I don’t want to get bogged down with the whys and tactical wotnots but (because two of you may be interested) we’re doing this for the following reasons, amongst others;

• The Leisure Centres are available to us now.
• Local cricket clubs don’t have the capacity for us Cricket Wales peeps to drive yet another clutch of budding Under Nines or Elevens into their hands – or at least they’re telling us they can’t accommodate a new team – fair enough.
• Some kids just don’t or won’t feel comfortable in the club environment – maybe they aren’t ‘good enough’ (or don’t think they are) to make anybody’s team? Maybe they’re a wee bit scared that they’ll have to face a Proper Hard Cricket Ball? Maybe Mum or Dad says it’ll cost too much?
• Simply, we wanted to offer a different opportunity and, without actually targeting any particular group, without remotely abandoning the idea that clubs are rightly at the centre of what cricket is, see what a mildly alternative space and proposal might offer.

This may have the sound of a fringe project, an experiment and there’s some truth in that view of it. A little. But though I confess to indulging in occasional meetings about all this strategic stuff, rest assured, dear friends that I/we are about the cricket – the act, the action that happens when a daft bugger like me is let loose with a bunch of kids. These weeny earthlings don’t feel part of any project. They’re too busy moving, catching, stopping, starting.

We’ve called the sessions ‘cricket hubs’. We didn’t, on the poster that ultimately my daughter cobbled together, specify ‘beginners’ or anything else other than ‘Boys and Girls, 6-11’. I then did some sessions in local schools and Bigged the Thing Up in an assembly or two and then off we went… we knew not where.

At the Leisure Centres, as a familiar face to the arriving children, I ‘lead’; which is a posh way of saying it’s me that does most of the shouting. Given these young ‘uns do turn out to be anywhere from six to eleven years old and do have a fairly alarming but fascinating range of abilities, the sessions have to live off my sense of what they can do – what they can have fun with – and maybe what’s possible to learn.
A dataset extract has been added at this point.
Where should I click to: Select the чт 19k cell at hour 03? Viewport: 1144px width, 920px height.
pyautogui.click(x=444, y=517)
At one particular centre a boy I’m not going to describe or name joined us. When I say joined us, he slid in with what felt like an unremarkable degree of reticence. After a welcome to all I ran a warm-up game. Amongst the giggly anarchy I saw that maybe we needed to place a few balls – asitappens, we were using anything from teddies to beach balls to foam rugby balls – into his hands rather than either let or expect fellow players to lob things at him. He was involved on the periphery, neither happy nor unhappy but with his hands unconvincingly outstretched, at risk of either failing to acquit himself or being bypassed by ‘better players’.

Don’t panic. This post isn’t going to be about the quality of my coaching. It’s about the quality of this wee lad’s experience. Sure I’ll take a modicum of credit for getting fairly early on that he wasn’t, in the dangerously contentious phrase, a ‘natural’; that the games were going to have to come to meet him. I reckon I probably also intuited something about the appropriate level of fuss he’d most effectively ‘respond to’ and just quietly kindof revisited him now and then, to show tiddly things, without focussing on this fella as the Possible Struggler in the group.
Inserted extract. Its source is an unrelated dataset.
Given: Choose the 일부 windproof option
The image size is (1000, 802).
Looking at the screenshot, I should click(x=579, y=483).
Interestingly – and unusually – the boy’s dozen compadres were mostly children who clearly found catching and co-ordinating movements generally a challenge. Maybe this helped. We played simple games – yup, including that ole chestnut hitting from tees! – which everyone could do and I hiked the technical info with certain individuals when they needed to extend. It went okay.

This went on once a week for four weeks. The boy attended every week and to my knowledge did not speak a single word to either myself or one of the other children – even when asking for a pass, a catch. He simply got marginally more proficient, more convincing at the body language, the shape of the movements, in proffering those arms. In time he tried throwing, bowling, all of it; they all did. Skills, in between or in and around what we might call small-sided games. He managed, found a way through, without either busting the proverbial gut, or getting frustrated, or making spectacular leaps forward. He was it seemed in that undemonstrative middle-ground.
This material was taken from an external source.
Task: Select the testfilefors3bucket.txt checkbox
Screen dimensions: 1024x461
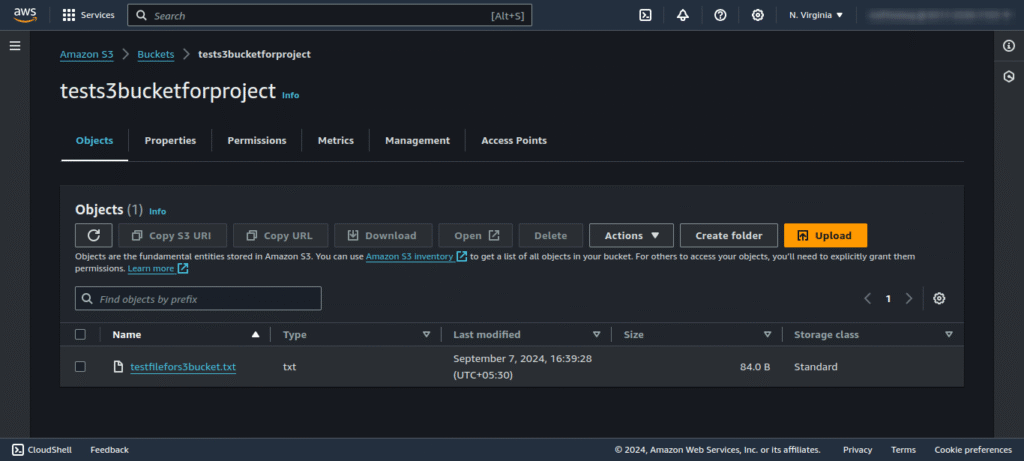Action: pyautogui.click(x=81, y=367)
The fifth week comes and the boy arrives a tad late. His mum (whom I‘ve seen, watching discreetly but never met or spoken to) does that ‘would you mind if I had a quiet word’ gesture and we step out of the hall momentarily. She says something very close to this;

Look I just wanted to thank you, really. I don’t know if you know but my son has really significant confidence issues – really significant.

I say I had an inkling but…

No they’re really debilitating. And I just wanted to thank you because he’s NEVER EVER done anything like this. He just can’t. So he never does anything.

I say something crass like ‘that’s genuinely lovely to hear, thankyou.’

No, thank YOU. It’s remarkable – are you going to be able to keep on going with this? He got up this morning and asked what day it was and when I said xxxxday he said ‘Oh great – cricket tonight! Believe me he NEVER says anything like that!! So thank you.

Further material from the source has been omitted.